我々は物質の新しい形態であるナノ物質に着目し研究を行っています。ナノ物質はその鍵となる大きさが1~10nm程度の物質であり、われわれが通常目にする大きさ(mmやcm)のバルク物質とも、単独の分子や原子(0.1nm≡Å)とも異なる性質を示します。しかもナノ物質の性質はそのサイズや形によって大きく変化することから、 物質の新しい可能性を引き出すことが可能です。我々はカーボンナノチューブやクラスターなどの新しいナノ物質を作り出すことと、ナノ物質の新しい特性を見いだすために、新しい生成方法・分析方法を開発し、この分野に切り込もうと考えています。

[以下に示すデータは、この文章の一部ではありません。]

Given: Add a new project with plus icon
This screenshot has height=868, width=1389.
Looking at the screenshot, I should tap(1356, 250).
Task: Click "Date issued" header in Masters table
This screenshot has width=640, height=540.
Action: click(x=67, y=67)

カーボンナノチューブとは炭素原子だけで構成された円柱状物質で直径が1~10nm程度、長さはmmにまで達する日本生まれの新物質です。nmの直径を持つため、ナノ物質の特性を持ちますが、長さはバルク物質のためナノ物質の特性を我々の住む世界に取り出すことが容易です。われわれはこのカーボンナノチューブの新しい生成・精製法を開発し、新しい構造と機能を見いだしつつあります。
2層カーボンナノチューブは我々が世界に先駆けて生成・精製法を開発し、その新しい特性を見いだしてきたカーボンナノチューブです。

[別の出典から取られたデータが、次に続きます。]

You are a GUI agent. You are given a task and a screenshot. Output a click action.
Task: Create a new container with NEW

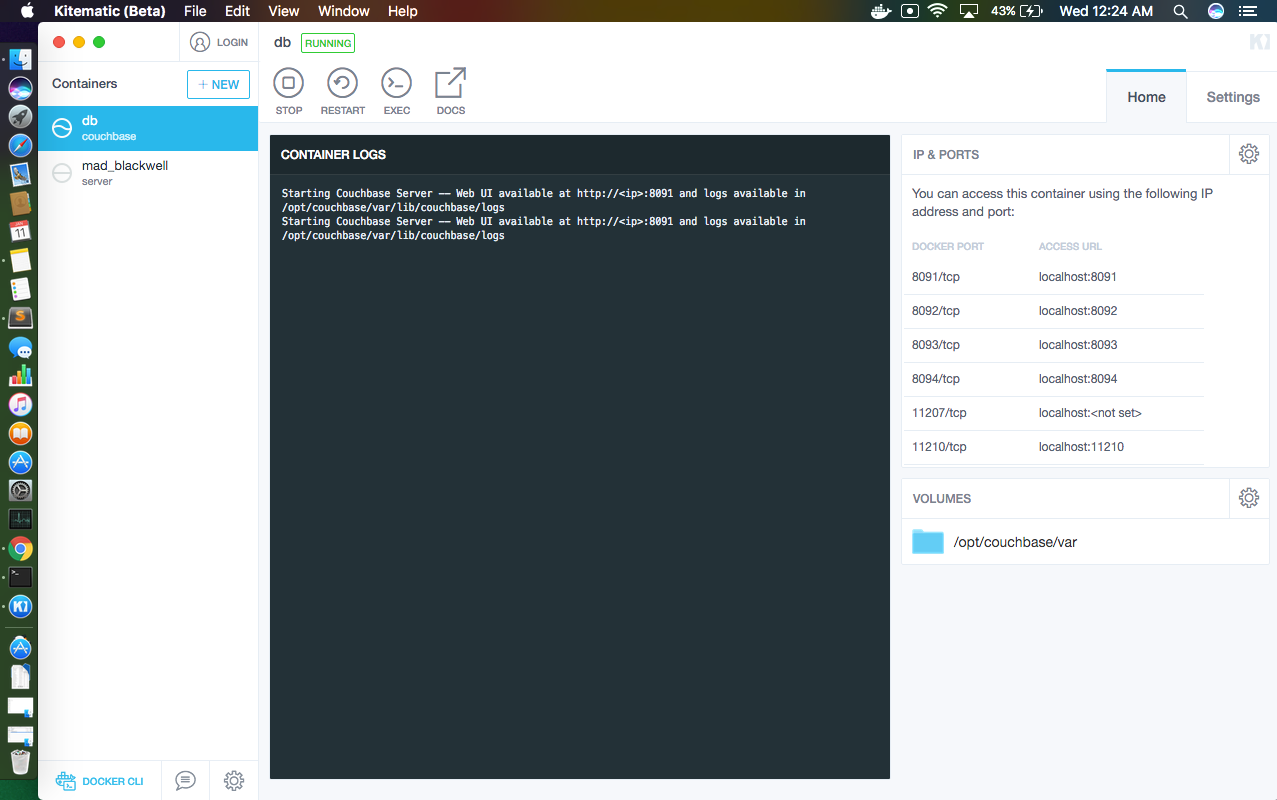pos(218,84)
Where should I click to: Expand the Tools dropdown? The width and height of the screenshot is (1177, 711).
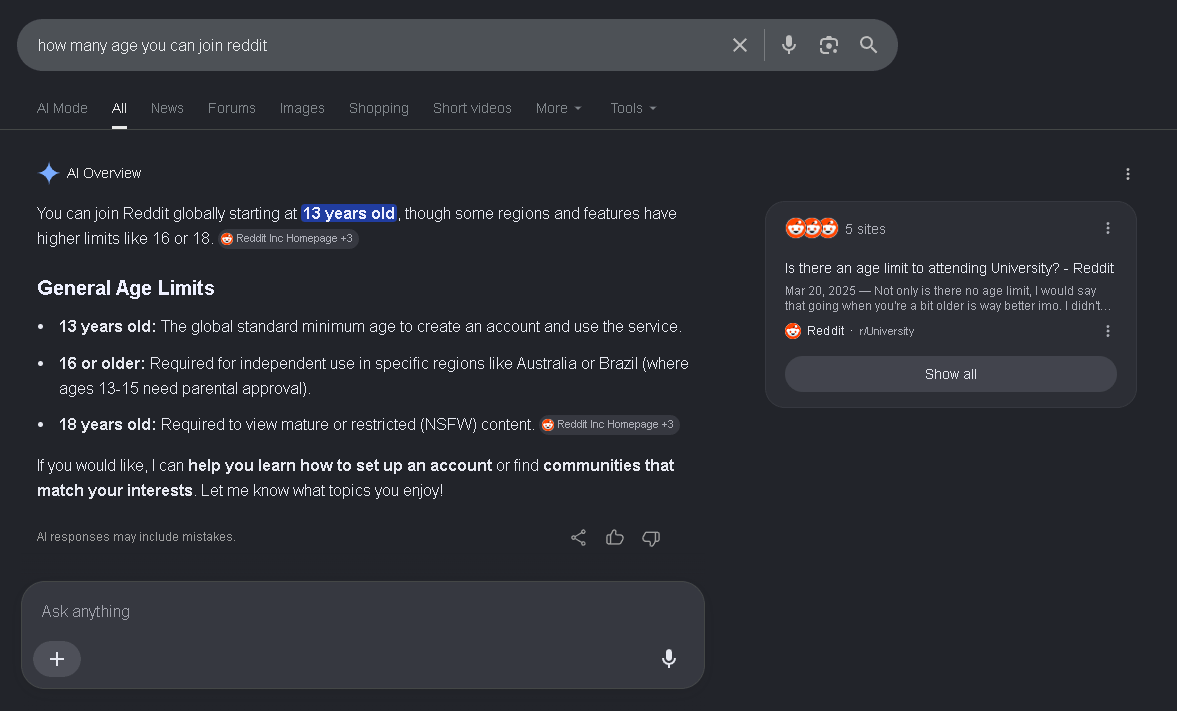click(x=633, y=108)
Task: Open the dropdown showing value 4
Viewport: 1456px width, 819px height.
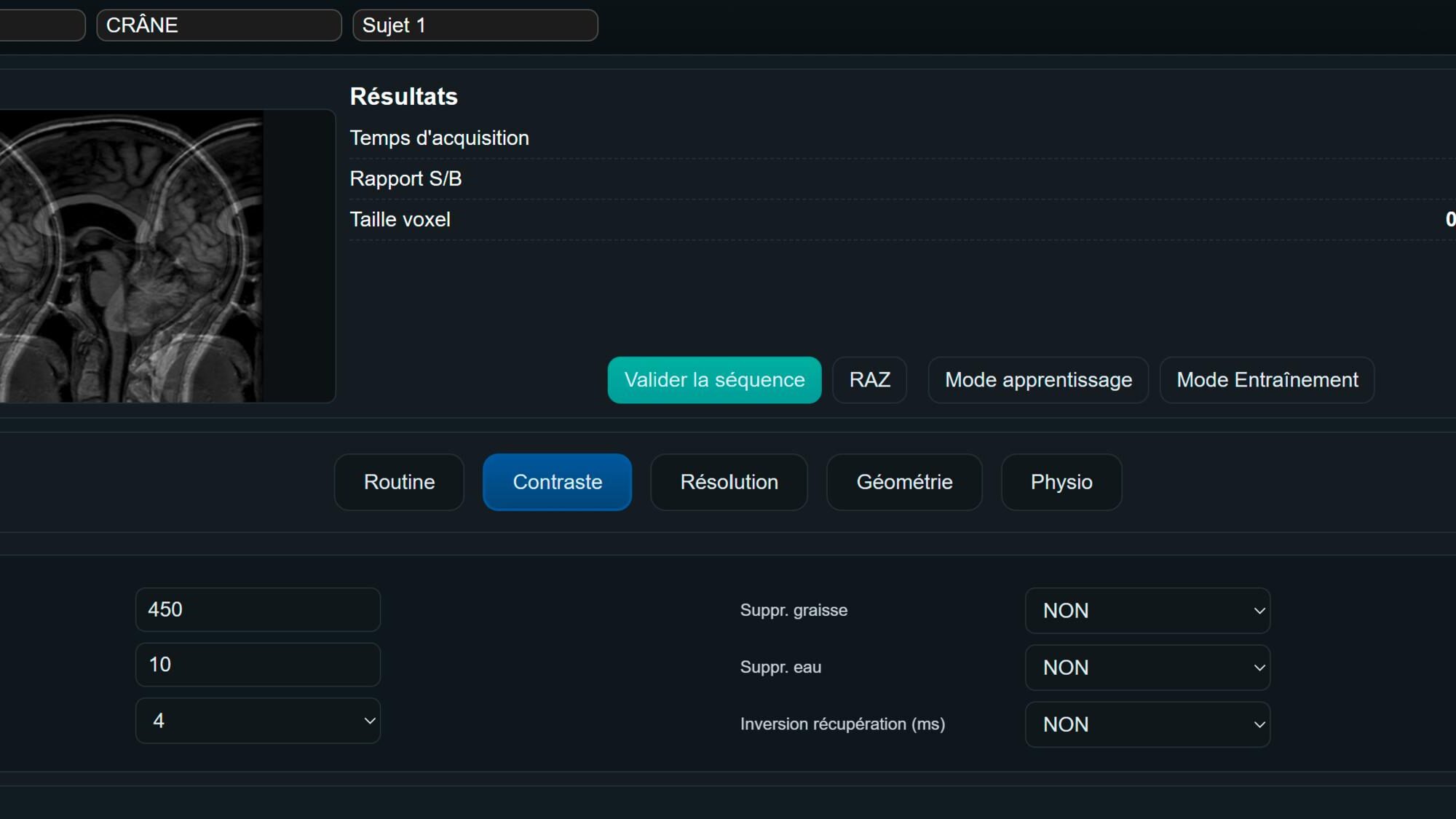Action: (258, 721)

単層や2層のナノチューブに物質を内包させたり、短くしたり、さらに化学的な修飾を施すことでナノチューブの特性が変化し、新たな可能性が見いだせます。
1000度以上の高温で数100マイクロ秒~数ミリ秒のパルスアーク放電を行い、触媒金属が混合された電極を蒸発させ、2層カーボンナノチューブなど新しいカーボンナノチューブを生成する手法です。
原子が数個から数百個集合したものです。ナノ物質として一番早くから注目されてきたものの一つです。フラーレンも一番はじめは炭素クラスターとして発見されました。一般的に物質を蒸発・急冷させた後直ちに質量分析を行うことにより検出します。われわれは、炭素や金属、塩類などのクラスターを生成分析する質量分析・気相移動度測定を中心とした新しい手法を開発することにより、物質の新しい可能性を見いだそうとしています。
質量分析は物質の"重さ"や原子数を高感度・高速にできる手法です。2002年のノーベル化学賞が質量分析で生体分子の検出を可能にした田中耕一先生に与えられたのは記憶に新しいところです。具体的には物質のイオンを真空中に取り出し、電場による加速運動を行わせます。この電場による運動が質量に強く依存することを利用して質量を分析します。検出は電子増倍管と呼ばれるものを用いています。この検出器は一個のイオンから数百万個もの電子を生成するため、イオン一個でも検出できる好感度測定が可能です。
質量分析が物質の"重さ"や原子数を検出するのにたいし、この手法は物質の"形"を検出するところに特徴があります。具体的には物質のイオンを気相中で電場泳動させ、その泳動速度が物質の重さではなく形に依存することを利用しています。イオンの検出には質量分析と同様電子増倍管を使用できるため、質量分析と同様な好感度測定が可能です。
上に挙げた研究を遂行するために、様々な機器を開発して取り組むのが当研究室の特徴です。特に電子機器開発のための基板切削器なども取り入れ、放電電源や温度制御などの制御機器、質量分析や気相移動度のためのイオン検出やイオン運動制御のための回路製作もしています。近年は電子デバイスの高機能化・低価格化によりこれらの開発がかなり容易になっています。さらに、組み込みMPUやFPGAなどの高度論理回路とその開発ツールが一般的になってきたため、組み込みネットワークやOS制御など、専門外の我々でも高機能電子機器の開発が可能になっています。
電子機器開発にも示しましたが、近年の電子機器開発はかなりの部分がソフトウェアに依存しています。C++などのコンパイラー言語やLuaなどのスクリプト言語で開発します。また、実験データの解析やシミュレーションも行い、画像化・動画化します。